(Screenshot grounding data)
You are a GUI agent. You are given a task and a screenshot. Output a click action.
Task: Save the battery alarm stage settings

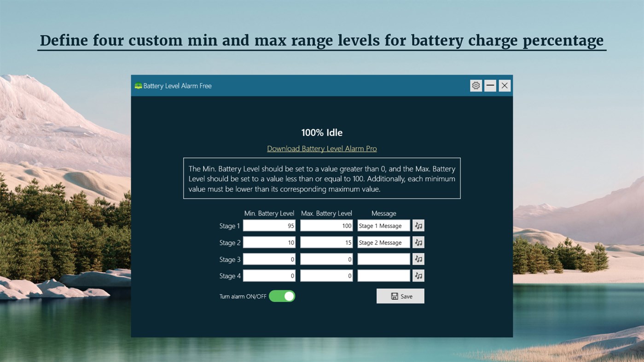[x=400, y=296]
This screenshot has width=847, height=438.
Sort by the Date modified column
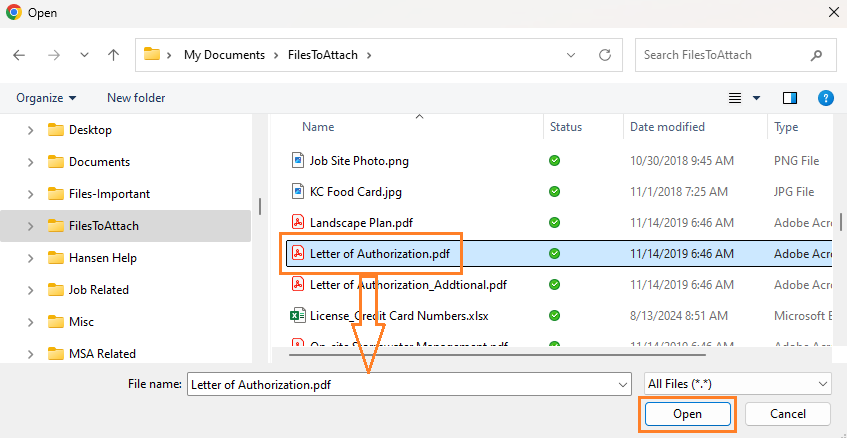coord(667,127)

*Try it*
Each record must be quoted in full and exactly. Do not include the pictures.

*Exercise result*
You are a GUI agent. You are given a task and a screenshot. Output a click action.
Task: Save the battery alarm stage settings

[x=400, y=296]
This screenshot has width=847, height=438.
Sort by the Date modified column
coord(667,127)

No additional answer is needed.